Wanjigi reveals he doesn't check his bank account balance
The billionaire was answering questions about his wealth
Wanjigi was speaking at an interview with NTV’s Salim Swaleh who asked the Safina party presidential aspirant if he was ready to disclose his wealth.
The businessman is known to be a billionaire but the true extent of his worth is yet to be established.
He has often been seen in top of the range cars in addition to owning a fortress in the flush Muthaiga suburbs constructed for Sh1 billion.
He also has two children who attend the Institute Le Rosey in Geneva Switzerland.
The Institut Le Rosey in Switzerland is not your average type of school. The learning institution is popularly known as “School of Kings” for its royal and distinguished alumni and is said to be the World’s most expensive private school where the annual tuition fee (including boarding) goes for $113,000 (Sh15 million).
“In our African society, a man who owns cows is not allowed to count the number of cattle he owns. It is a taboo.

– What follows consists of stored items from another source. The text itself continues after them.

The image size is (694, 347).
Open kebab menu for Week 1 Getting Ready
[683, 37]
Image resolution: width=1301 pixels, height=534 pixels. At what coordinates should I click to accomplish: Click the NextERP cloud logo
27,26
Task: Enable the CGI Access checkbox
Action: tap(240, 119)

"Just in the same way, I do not look at my bank account balance to check how much money I have. I also do not look at the value of land that I own. That is a practice of western countries," Wanjigi dodged the question.
He did, however, emphasise that the most essential thing for him is that his family's needs are met.
"I am just an ordinary Kenyan. I have two children and as a family, they have a roof over their heads, food to eat. I account myself lucky as many people lack even food.
"So let us not focus on how much money someone has rather on ways we can be able to assist those who lack," the businessman said.
Wanjigi, who is vying for president on a Safina party ticket said his administration would bring fresh ideas, unlike his competitors who have served in the government for years.
“You cannot use the same strategies and expect different results. They have been in power and the results are the poor quality of life we have now. They should now exit so that we can have a fresh pair of hands,” Wanjigi explained.